The Orioles scored their first run in the fourth inning on Lee's rally-killing double-play grounder after the visitors had runners on first and third with nobody out. The Orioles scored their other run in the seventh on Scott's sacrifice fly, cutting the deficit to two. The Orioles had men on second and third and nobody out in the inning and managed just the one run.

"We have faced very good pitching, [and] a lot of guys are struggling at the plate. It's not a good combination," said Scott, who is hitting .200 with one homer and three RBIs. "We'll come out of it. We all believe in ourselves. When you go through tough times like this, they are not fun, but they happen, and we've had our share here for the last few years. We're not going to roll over."

In his first start since April 6 and just his second this season, Brad Bergesen was serviceable, allowing three runs (two earned) over five innings. However, he failed to break the trend of Orioles starters not going deep in games and putting their team into holes by giving up early runs.

Orioles starters have an 8.45 ERA during the losing streak and have logged just 33 innings.

"It's been really tough," Bergesen said. "We've got such a great ballclub, and we're going to get on a nice tear. I'm very confident that it's only a matter of time with that. We're right there, we're staying positive, we're staying confident. But a seven-game losing streak is just no fun. It's never an easy thing."
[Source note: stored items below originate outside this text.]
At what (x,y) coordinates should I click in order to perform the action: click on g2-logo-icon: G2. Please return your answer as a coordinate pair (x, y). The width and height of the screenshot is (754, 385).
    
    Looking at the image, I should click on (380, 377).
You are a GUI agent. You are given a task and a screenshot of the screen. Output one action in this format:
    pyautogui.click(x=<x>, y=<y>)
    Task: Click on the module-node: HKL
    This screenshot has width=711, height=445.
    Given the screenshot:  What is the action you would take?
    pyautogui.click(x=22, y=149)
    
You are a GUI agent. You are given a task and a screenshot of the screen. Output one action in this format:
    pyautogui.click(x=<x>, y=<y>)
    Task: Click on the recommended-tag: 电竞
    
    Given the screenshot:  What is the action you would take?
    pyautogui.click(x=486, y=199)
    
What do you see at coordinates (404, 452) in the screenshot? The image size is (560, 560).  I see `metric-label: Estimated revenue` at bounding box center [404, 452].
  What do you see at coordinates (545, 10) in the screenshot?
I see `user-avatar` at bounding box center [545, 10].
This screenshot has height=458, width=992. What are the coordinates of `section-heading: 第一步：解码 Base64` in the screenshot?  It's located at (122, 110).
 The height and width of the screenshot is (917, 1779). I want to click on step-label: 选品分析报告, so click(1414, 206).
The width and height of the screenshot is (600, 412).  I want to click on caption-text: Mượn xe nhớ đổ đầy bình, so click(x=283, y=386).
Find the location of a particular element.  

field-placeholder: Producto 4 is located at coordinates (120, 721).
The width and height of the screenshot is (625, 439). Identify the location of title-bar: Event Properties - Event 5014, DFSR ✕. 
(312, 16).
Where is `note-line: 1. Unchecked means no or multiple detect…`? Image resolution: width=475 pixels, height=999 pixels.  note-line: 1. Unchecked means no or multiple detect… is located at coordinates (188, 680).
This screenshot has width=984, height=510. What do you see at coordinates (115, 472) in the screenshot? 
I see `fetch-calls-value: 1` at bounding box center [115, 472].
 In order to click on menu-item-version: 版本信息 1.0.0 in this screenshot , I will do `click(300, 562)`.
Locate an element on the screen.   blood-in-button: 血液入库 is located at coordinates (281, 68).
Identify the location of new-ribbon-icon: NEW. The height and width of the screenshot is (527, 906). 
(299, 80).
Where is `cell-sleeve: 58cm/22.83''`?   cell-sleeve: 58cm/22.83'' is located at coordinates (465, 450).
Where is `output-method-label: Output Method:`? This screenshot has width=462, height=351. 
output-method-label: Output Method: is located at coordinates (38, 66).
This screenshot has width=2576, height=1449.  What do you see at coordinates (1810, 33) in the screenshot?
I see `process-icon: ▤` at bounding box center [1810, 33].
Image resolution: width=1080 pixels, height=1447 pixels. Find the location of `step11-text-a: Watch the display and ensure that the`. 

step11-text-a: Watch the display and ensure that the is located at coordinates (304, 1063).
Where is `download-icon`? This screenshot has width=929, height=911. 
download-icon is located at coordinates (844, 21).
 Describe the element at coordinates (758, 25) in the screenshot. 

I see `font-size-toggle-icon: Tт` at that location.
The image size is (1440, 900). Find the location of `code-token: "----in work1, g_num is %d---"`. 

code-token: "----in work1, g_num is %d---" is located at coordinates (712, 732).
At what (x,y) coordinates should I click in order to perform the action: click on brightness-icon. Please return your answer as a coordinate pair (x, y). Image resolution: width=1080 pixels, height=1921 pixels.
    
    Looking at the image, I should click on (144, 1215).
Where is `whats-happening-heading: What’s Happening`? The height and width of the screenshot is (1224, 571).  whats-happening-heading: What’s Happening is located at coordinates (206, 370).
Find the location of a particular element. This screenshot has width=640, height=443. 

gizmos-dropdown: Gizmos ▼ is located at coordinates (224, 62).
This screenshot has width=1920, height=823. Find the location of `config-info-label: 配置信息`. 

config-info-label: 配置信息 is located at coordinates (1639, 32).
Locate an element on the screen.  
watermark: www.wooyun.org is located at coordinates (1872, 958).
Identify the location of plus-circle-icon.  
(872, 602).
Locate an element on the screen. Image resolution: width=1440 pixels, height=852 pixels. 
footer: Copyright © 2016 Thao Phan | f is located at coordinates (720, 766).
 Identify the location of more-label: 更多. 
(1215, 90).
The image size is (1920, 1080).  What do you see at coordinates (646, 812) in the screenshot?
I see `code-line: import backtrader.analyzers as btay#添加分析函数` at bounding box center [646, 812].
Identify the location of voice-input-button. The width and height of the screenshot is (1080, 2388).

Bergesen's sinker was effective at times Sunday, but he also paid for leaving a couple of pitches up in the strike zone. Indians catcher Carlos Santana drove his 3-2 pitch in the second inning over the right-center-field wall. Playing in his first game since May 16 after a long recovery from left knee surgery, Grady Sizemore redirected Bergesen's 2-0 pitch in the third inning into the right-field seats.

For Sizemore, who got a standing ovation before his first at-bat and also doubled in the game, it was his first homer since Aug. 27, 2009, also against the Orioles.

Travis Hafner hit the Indians' third homer, a solo shot in the sixth off of Jeremy Accardo. That gave the Indians a 4-1 lead, a pretty comfortable margin when you consider just how much the Orioles' offense has struggled.

"[Carmona] threw the ball good, but it seems like kind of the same story every night," Lee said. "We're just not putting any pressure on them. It makes it tough on our pitchers. If we score some runs early, our pitchers can settle in and relax and go deeper in the game."

The 51 runs the Orioles have scored are the second fewest in the American League, ahead of only the Minnesota Twins, who are at Camden Yards on Monday for the start of a four-game series and a 10-game homestand.

"If you've ever been in the arena, they are trying," Showalter said. "You want something to happen, and it will happen. We're going to be a good club before it's over. We have been, we will be, and we are. ... We just need to trust our people. They are working hard; they are very frustrated right now because they know they are better than that."